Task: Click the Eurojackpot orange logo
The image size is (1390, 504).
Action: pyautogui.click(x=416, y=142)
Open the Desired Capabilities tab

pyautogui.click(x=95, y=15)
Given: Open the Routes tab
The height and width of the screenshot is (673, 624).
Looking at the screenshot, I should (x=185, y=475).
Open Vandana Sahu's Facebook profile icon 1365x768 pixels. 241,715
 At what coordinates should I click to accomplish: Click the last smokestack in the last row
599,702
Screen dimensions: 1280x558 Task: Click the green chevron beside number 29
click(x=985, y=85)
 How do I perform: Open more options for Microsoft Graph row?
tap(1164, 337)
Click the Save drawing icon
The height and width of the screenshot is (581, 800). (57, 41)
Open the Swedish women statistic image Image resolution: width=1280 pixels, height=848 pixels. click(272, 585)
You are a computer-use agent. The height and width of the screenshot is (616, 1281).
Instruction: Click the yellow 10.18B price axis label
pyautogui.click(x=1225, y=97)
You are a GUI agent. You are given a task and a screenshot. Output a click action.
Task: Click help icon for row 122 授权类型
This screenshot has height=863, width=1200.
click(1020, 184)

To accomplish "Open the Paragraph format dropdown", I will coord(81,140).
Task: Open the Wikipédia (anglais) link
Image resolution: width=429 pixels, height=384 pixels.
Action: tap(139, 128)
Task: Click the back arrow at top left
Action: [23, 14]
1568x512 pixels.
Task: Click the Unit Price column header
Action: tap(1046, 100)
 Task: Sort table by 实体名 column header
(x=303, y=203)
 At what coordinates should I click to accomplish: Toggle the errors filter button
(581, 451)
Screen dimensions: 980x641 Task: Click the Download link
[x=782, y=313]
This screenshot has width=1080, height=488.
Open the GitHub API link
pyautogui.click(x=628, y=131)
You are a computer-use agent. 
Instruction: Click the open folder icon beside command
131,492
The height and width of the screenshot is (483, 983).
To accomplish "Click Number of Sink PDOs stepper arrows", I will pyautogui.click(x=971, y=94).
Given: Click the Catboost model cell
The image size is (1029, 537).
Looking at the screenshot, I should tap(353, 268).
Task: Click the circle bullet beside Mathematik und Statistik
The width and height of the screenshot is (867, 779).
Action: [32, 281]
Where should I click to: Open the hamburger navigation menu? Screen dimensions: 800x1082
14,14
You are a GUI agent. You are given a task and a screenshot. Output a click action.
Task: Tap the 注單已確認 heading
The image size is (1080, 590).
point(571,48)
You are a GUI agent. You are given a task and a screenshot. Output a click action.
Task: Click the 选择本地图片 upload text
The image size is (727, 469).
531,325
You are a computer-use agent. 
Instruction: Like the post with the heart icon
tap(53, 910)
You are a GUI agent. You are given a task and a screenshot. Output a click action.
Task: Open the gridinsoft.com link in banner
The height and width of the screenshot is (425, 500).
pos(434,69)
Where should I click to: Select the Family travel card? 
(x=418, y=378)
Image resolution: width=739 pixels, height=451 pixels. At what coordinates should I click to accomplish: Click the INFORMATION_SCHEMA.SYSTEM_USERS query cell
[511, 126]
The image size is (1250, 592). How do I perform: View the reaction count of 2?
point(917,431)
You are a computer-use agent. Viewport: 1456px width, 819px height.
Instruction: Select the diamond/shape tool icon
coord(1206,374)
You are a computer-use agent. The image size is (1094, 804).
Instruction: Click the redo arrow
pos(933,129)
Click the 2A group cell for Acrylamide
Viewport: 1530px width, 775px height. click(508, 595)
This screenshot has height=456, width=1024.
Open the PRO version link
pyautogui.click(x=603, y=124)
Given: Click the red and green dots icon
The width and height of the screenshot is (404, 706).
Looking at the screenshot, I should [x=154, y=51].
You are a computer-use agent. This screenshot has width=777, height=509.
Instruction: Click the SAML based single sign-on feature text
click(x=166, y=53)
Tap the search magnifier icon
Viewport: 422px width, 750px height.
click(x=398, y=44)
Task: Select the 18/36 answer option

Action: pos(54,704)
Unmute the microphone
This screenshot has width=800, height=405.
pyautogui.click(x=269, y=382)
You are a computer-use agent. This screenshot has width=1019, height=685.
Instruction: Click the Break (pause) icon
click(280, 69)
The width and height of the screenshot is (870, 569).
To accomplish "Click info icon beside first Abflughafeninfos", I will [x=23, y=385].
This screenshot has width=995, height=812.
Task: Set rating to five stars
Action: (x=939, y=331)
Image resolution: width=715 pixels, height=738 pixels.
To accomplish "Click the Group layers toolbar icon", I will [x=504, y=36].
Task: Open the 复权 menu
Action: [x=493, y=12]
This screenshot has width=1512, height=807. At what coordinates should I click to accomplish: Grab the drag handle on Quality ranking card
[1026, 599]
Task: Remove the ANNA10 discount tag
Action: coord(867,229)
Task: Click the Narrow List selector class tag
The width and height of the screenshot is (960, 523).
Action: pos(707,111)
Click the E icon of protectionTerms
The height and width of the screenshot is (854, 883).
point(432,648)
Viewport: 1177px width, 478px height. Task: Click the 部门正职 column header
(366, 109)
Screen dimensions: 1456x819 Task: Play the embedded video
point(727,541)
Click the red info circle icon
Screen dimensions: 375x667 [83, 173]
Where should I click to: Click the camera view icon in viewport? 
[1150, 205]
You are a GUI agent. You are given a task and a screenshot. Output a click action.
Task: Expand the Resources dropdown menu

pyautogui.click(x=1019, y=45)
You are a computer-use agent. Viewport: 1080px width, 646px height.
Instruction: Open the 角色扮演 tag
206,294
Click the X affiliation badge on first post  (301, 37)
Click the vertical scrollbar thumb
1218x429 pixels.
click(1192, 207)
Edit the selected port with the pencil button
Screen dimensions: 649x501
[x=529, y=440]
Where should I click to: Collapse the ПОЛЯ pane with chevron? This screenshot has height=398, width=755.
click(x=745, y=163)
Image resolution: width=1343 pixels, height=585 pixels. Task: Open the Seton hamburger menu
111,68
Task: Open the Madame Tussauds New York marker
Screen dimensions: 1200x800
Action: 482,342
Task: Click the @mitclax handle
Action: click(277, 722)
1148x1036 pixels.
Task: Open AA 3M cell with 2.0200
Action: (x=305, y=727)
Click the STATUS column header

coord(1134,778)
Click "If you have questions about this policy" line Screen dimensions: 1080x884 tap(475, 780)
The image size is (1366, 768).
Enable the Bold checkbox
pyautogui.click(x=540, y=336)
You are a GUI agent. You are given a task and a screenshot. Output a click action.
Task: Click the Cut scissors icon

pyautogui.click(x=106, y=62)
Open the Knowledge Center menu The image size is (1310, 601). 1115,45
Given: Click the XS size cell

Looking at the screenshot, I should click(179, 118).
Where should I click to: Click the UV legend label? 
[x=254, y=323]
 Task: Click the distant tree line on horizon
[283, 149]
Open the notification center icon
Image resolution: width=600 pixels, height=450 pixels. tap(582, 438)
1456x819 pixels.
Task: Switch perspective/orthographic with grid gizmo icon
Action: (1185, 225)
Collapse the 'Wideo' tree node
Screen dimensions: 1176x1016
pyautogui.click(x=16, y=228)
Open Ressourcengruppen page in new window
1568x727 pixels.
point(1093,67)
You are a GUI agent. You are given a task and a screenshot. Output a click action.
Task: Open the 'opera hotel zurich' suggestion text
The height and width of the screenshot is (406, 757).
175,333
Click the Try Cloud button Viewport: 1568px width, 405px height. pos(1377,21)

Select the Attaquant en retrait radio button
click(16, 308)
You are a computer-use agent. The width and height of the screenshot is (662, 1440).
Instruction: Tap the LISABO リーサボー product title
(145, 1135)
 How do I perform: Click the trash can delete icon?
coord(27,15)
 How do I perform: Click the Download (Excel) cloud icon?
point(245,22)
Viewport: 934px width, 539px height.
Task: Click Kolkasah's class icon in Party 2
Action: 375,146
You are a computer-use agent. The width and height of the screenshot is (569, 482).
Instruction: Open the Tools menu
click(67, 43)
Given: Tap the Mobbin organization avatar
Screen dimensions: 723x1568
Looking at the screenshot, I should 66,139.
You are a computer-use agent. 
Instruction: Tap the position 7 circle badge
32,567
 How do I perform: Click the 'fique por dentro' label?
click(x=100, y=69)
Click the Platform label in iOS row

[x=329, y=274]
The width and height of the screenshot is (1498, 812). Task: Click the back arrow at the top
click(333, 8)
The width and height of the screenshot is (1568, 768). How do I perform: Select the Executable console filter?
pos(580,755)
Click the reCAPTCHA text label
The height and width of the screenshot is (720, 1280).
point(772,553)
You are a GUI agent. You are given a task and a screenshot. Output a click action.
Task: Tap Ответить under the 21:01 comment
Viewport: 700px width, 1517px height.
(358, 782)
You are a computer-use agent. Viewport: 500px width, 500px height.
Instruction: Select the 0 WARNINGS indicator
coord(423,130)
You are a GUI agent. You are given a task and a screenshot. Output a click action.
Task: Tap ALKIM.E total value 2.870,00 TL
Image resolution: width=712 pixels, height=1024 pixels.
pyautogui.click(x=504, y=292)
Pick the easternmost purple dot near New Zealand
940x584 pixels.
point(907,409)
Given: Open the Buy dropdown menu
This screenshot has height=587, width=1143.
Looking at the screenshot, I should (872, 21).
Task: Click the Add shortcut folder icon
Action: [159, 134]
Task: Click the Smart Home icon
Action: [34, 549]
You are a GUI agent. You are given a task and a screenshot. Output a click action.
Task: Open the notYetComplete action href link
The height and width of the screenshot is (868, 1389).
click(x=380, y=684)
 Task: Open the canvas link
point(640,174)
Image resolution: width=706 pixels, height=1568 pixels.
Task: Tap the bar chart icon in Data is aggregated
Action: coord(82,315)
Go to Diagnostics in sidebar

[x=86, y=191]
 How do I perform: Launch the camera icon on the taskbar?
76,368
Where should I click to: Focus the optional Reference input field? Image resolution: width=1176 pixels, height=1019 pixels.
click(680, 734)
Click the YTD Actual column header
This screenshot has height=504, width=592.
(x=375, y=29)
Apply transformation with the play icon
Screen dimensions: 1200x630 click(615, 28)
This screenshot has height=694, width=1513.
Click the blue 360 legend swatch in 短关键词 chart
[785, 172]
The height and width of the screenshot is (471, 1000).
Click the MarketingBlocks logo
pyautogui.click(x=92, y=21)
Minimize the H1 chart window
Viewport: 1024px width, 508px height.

- **TASK DESCRIPTION**:
Repeat the lines above, from the one containing "The height and width of the screenshot is (868, 1389)." to the final line, word for word and with nothing else.

- **REPLY TO THE TASK**:
The height and width of the screenshot is (868, 1389).
click(x=380, y=684)
 Task: Open the canvas link
point(640,174)
Image resolution: width=706 pixels, height=1568 pixels.
Task: Tap the bar chart icon in Data is aggregated
Action: coord(82,315)
Go to Diagnostics in sidebar

[x=86, y=191]
 How do I perform: Launch the camera icon on the taskbar?
76,368
Where should I click to: Focus the optional Reference input field? Image resolution: width=1176 pixels, height=1019 pixels.
click(680, 734)
Click the YTD Actual column header
This screenshot has height=504, width=592.
(x=375, y=29)
Apply transformation with the play icon
Screen dimensions: 1200x630 click(615, 28)
This screenshot has height=694, width=1513.
Click the blue 360 legend swatch in 短关键词 chart
[785, 172]
The height and width of the screenshot is (471, 1000).
Click the MarketingBlocks logo
pyautogui.click(x=92, y=21)
Minimize the H1 chart window
Viewport: 1024px width, 508px height.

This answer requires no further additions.